DATASET RECORDS:
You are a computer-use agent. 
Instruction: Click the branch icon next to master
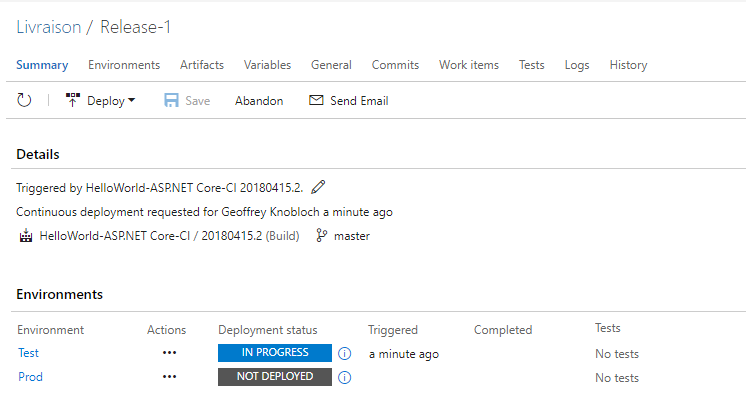point(322,235)
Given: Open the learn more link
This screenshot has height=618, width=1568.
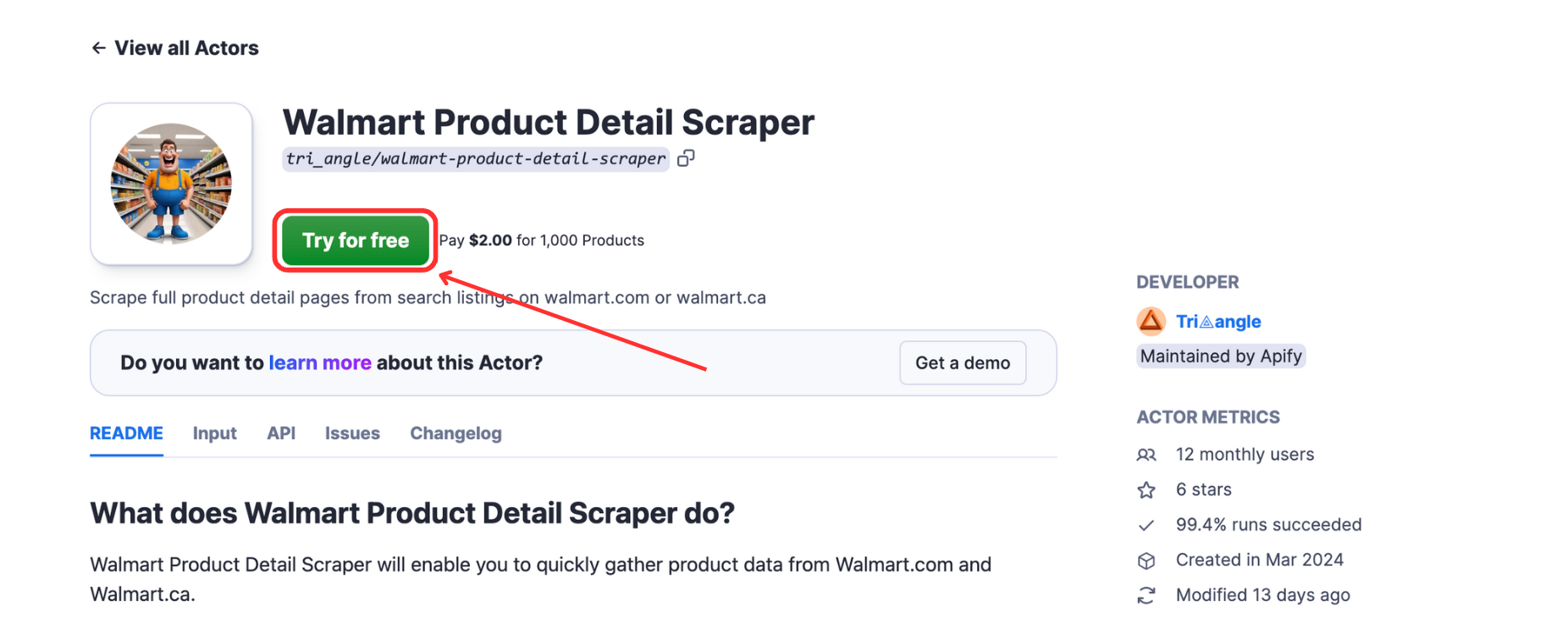Looking at the screenshot, I should click(319, 362).
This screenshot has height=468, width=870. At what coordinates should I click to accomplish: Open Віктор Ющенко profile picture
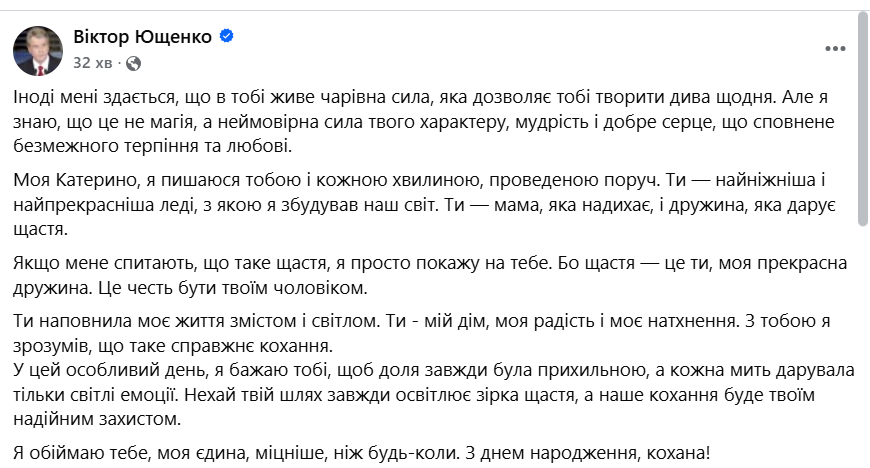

WHAT IS ASKED: Arrange every line of the listing above as a Markdown table with the columns "Row" and "Line," skipping blank lines and leaving out the pictures.

RESPONSE TO THIS TASK:
| Row | Line |
|---|---|
| 1 | You are a computer-use agent.  |
| 2 | Instruction: Click the branch icon next to master |
| 3 | point(322,235) |
| 4 | Given: Open the learn more link |
| 5 | This screenshot has height=618, width=1568. |
| 6 | Looking at the screenshot, I should click(319, 362). |
| 7 | This screenshot has height=468, width=870. At what coordinates should I click to accomplish: Open Віктор Ющенко profile picture |